Though there was a momentary ceasefire in the state election campaign over the Easter long weekend, candidates and political operatives have taken up arms again.
As we enter the second week of the campaign, the major parties are starting to talk about health - an issue at the forefront of the minds of Tasmanians.
On Easter Monday, the Liberals unveiled a $154 million pledge to slash the state's ballooning elective surgery waiting list.
It's said the funding injection will provide for an additional 8300 surgeries statewide in 2021-22, bringing the total completed surgeries for that year to more than 22,000.
The Liberals say this would be "the largest year of surgery ever in Tasmania".
And while a temporary halt was brought to non-urgent elective surgeries across the country last year due to the COVID-19 pandemic, critics of the Liberals' handling of health say the waiting list should never have been allowed to swell to more than 12,000 people and that funding boosts aren't the sole answer to the crisis plaguing our health system.

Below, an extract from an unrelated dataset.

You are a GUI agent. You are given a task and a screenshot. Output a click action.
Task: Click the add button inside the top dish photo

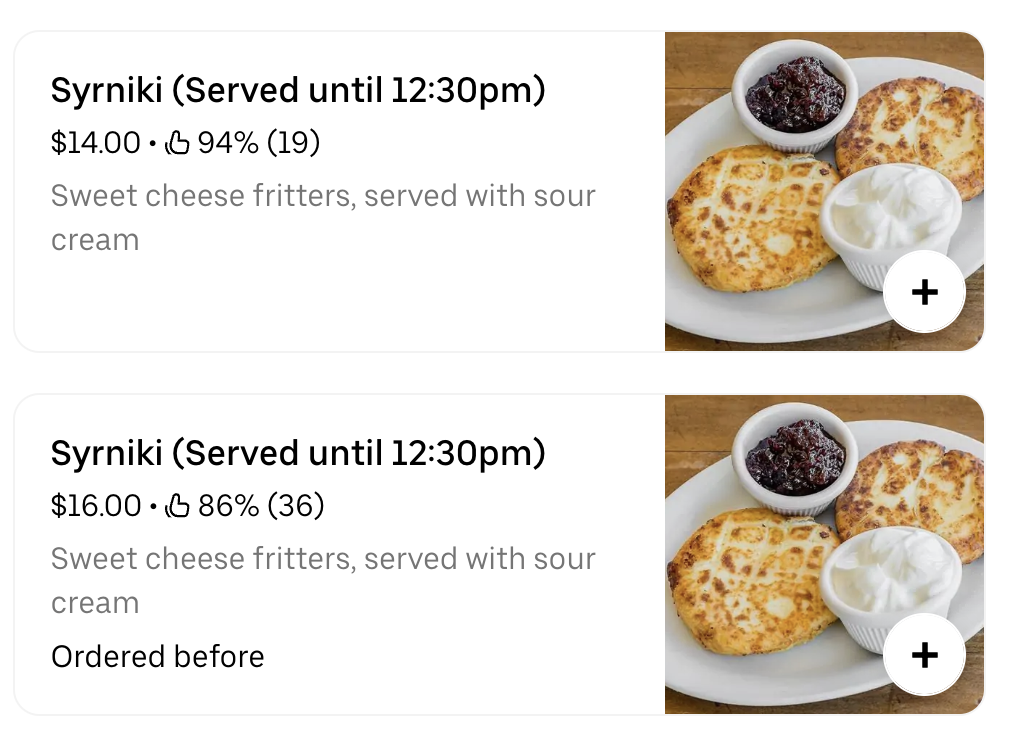point(924,291)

Labor has spruiked its policy to employ mental health workers in all state-run primary and high schools, while also detailing a $5 million school solar fund. But the party has continued to be wracked by internal discord after popular Kingborough mayor Dean Winter was snubbed as a state election candidate.
In the latest development in the ongoing saga, the Australian Workers Union has written to the ALP's national executive, asking it to overturn the administrative committee's preselection decisions or to see that Mr Winter is preselected as a sixth Labor candidate in Franklin.
Hardly the distraction Labor leader Rebecca White needs right now.
Meanwhile, the Greens have adopted a small-target strategy and are letting the majors do their best to embarrass themselves.
Drip-feeding policy announcements, the minor party is running a quietly effective campaign, so far having revealed a vision for modernising climate legislation, as well as a plan to overhaul tenancy laws.